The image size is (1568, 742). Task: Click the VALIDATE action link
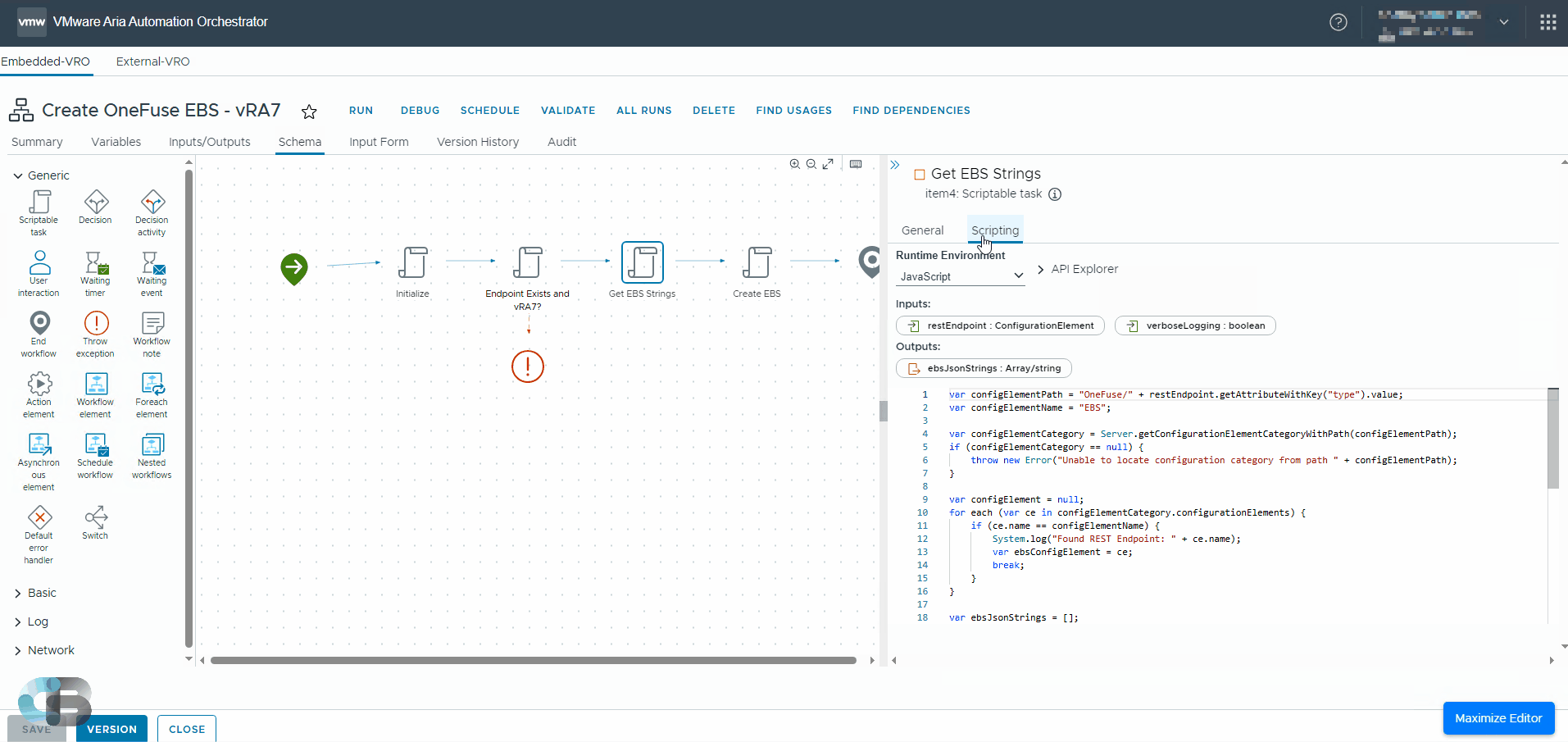[568, 111]
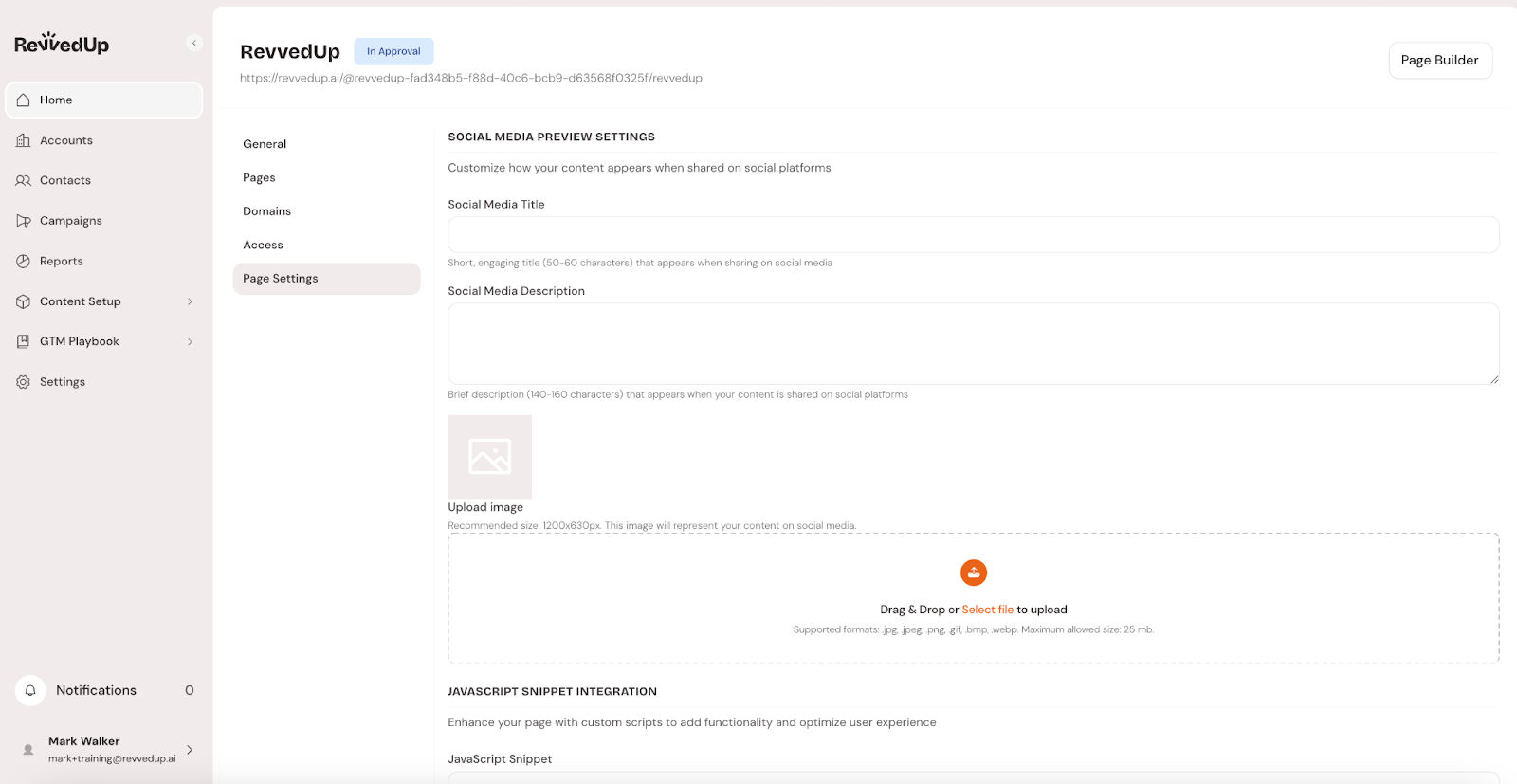Click the Select file link
The width and height of the screenshot is (1517, 784).
[987, 610]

- - - - -

In the copy, include every record exactly and no pictures.

-- RESULT --
The image size is (1568, 742). Task: Click the VALIDATE action link
[568, 111]
Click the Select file link
The width and height of the screenshot is (1517, 784).
[987, 610]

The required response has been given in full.